In our study, evaluation of vascular flow characteristics in both techniques TVU-2D and TVU-3D was of less importance. Although the average values of flow indices (VI, FI, VFI) in TVU-3D technique were higher, and in TVU-2D technique (PI, RI, S/D) lower in the GII group (Ca endometrii) when compared with GI group (benign endometrial pathology), the difference did not reach a statistical significance (the VFI parameter was the closest to reach statistical significance with p = 0.082). Therefore, in our study, assessment of endometrium with pulsed-wave Doppler in 2D and 3D TVU did not enable distinction between benign and malignant endometrial pathology.

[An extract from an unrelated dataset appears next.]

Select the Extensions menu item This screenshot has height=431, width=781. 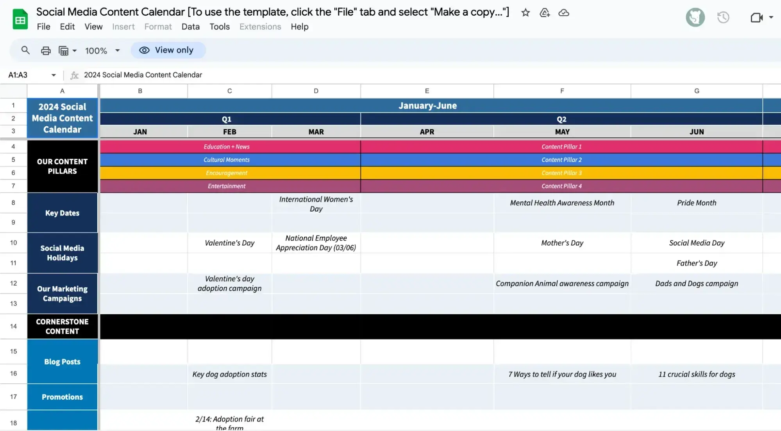coord(260,27)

The results of this study are partly consistent with previous reports from Poland, where in women with endometrial hyperplasia or endometrial cancer, endometrium had been evaluated using TVU-2D/3D. This primarily concerns significantly higher values of the endometrium thickness and volume in the group with endometrial cancer when compared to the group with endometrial hyperplasia [11]. The researchers also found a significant correlation between the thickness of the endometrium and menopausal status, staging and grading of Ca endometrii (TVU-2D examination) [11]. This was not noticed for endometrial volume and the aforementioned parameters in TVU-3D technique [11]. Evaluation of blood flow indices within the endometrium in TVU-3D technique showed a statistically higher values for VI, FI, VFI in patients with endometrial cancer compared to patients with hyperplasia (the same correlation has been demonstrated for menopausal status and staging) [11]. For the blood flow indices in TVU-2D (PI, RI, PSV), evaluated in the uterine artery, there were no statistically significant differences for groups with cancer and hyperplasia nor for menopausal status, staging and grading of this cancer (exception: lower PSV in postmenopausal women) [11].

In another, somewhat earlier report, it was demonstrated that in TVU-3D mean values of vascular indices VI, Fl and VFI in the group of women with endometrial cancer were respectively 5.46, 25.99 and 1.89 and were significantly higher in comparison to the other studied groups of women (with normal endometrium, hyperplasia) [12]. The values of vascular indices VI, Fl and VFI in our study using TVU-3D technique were similar (VI = 2.61, FI = 29.57, VFI = 0.79) and although they were higher than in the group with benign endometrial pathology, the values did not reach statistical significance.

In the current study we did not assess the depth of muscle tissue infiltration by a neoplastic process, however in the available literature on TVU-3D examination a tumour-free distance to serosa (TDS) index is used with the cut-off value of 9 mm [13].

In general, measurement of the endometrium by means of TVU-2D and TVU-3D techniques is a reliable diagnostic tool in women with postmenopausal AUB.

Although not very popular in gynaecology, three-dimensional transvaginal examination (TVU-3D), when used to evaluate in particular endometrial volume and/or combining the above parameter with uterine volume, seems to increase the accuracy of endometrium pathology diagnosis at the early stage. This, in turn, should have an impact on the choice of a particular therapeutic measure.